Rows ▸
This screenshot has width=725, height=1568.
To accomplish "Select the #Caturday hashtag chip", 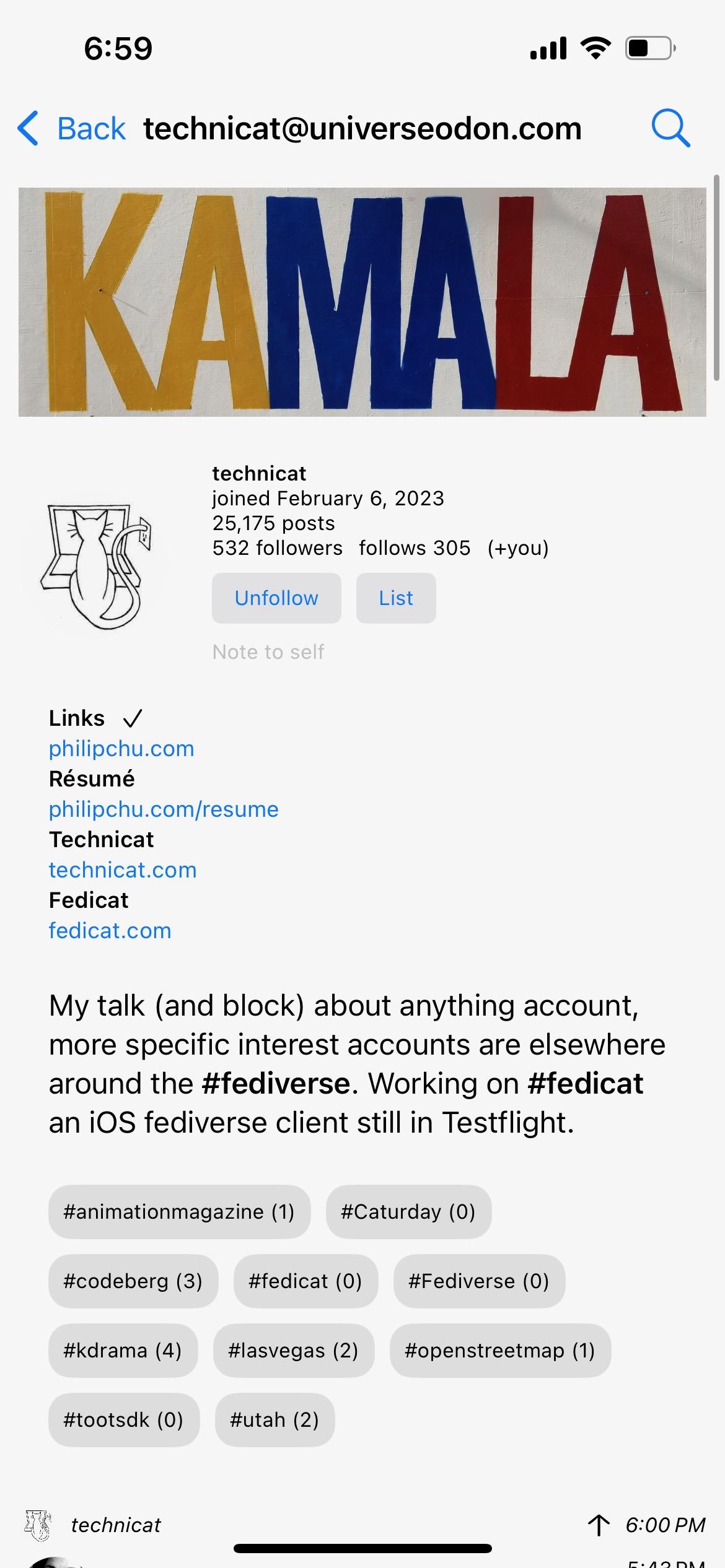I will coord(408,1212).
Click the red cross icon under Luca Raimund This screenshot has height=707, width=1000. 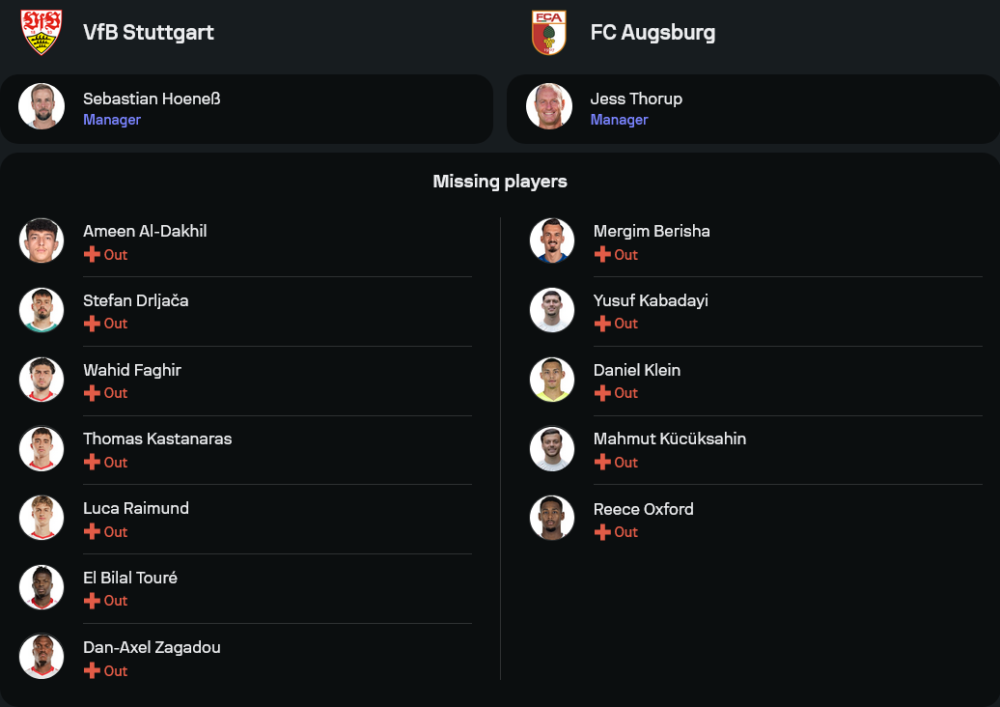pyautogui.click(x=92, y=532)
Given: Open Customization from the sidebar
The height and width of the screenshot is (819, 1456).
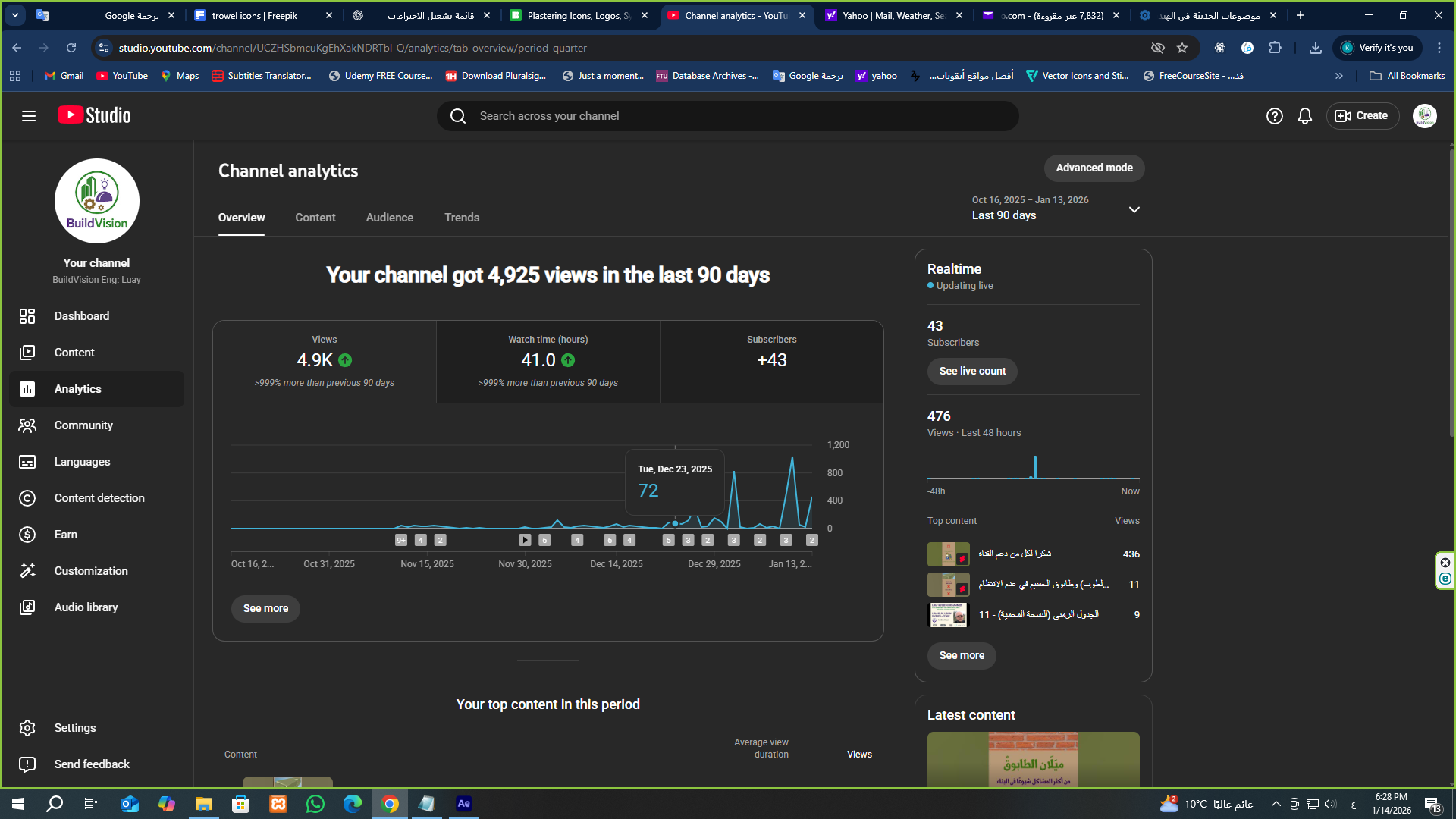Looking at the screenshot, I should (x=90, y=571).
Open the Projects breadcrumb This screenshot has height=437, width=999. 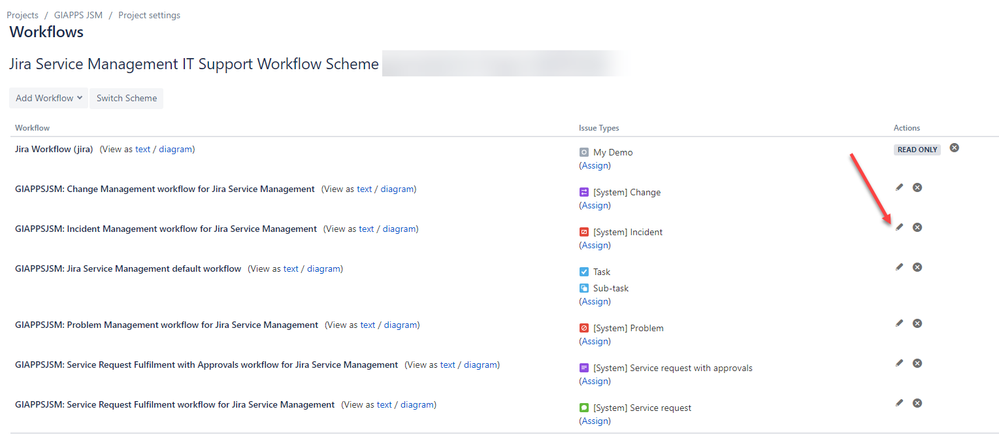22,15
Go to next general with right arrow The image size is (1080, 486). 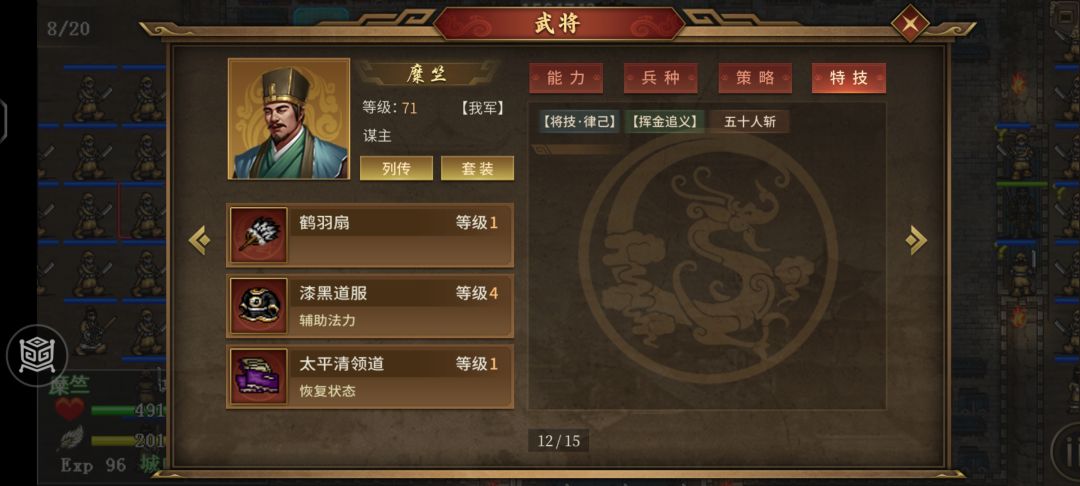(916, 240)
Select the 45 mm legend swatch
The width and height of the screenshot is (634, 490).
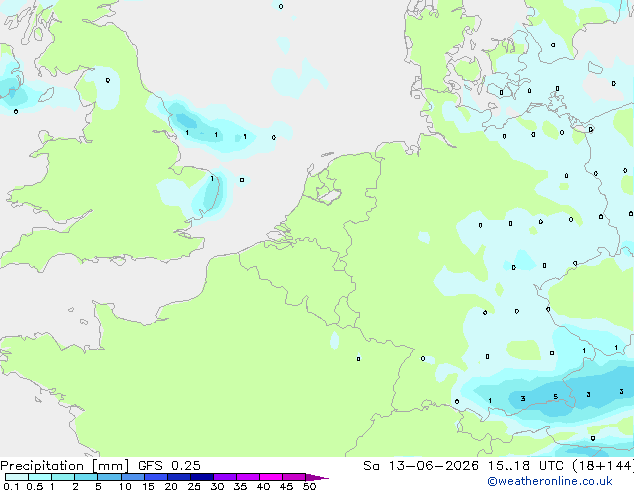[294, 477]
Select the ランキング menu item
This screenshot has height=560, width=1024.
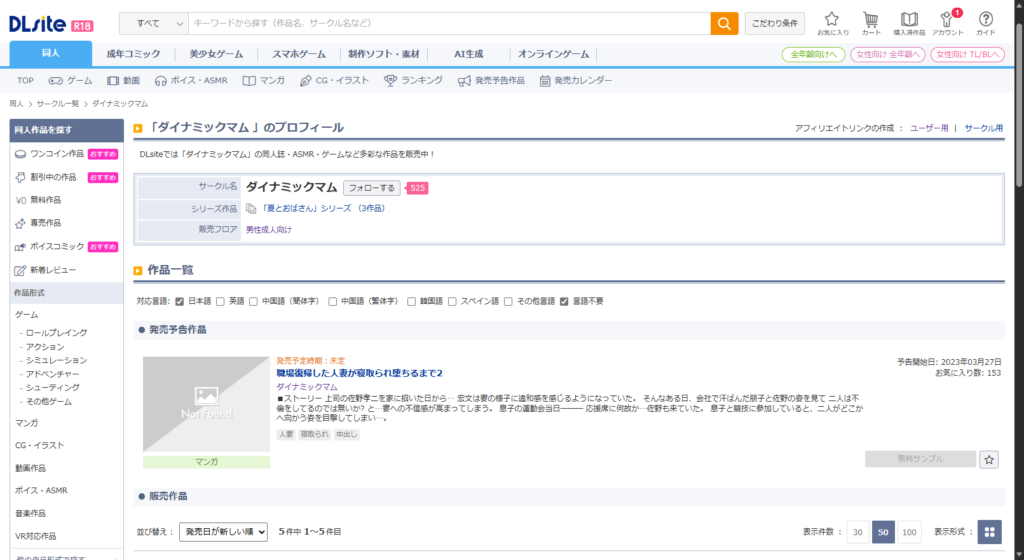point(413,81)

Written task ▸ Write out the listing from the line with "Select the ランキング menu item" up to and including the last line of the listing, reproducing each line exactly and leaving the pictures out of your answer.

Expected output ▸
Select the ランキング menu item
This screenshot has height=560, width=1024.
point(413,81)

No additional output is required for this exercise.